━━━ Given entries

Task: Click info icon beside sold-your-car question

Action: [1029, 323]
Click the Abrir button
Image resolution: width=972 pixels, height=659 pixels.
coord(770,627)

━━━━━━

• Exercise goal
A word-for-word copy of all the entries above is required.

• Response to this task
Task: Click info icon beside sold-your-car question

Action: [1029, 323]
Click the Abrir button
Image resolution: width=972 pixels, height=659 pixels.
coord(770,627)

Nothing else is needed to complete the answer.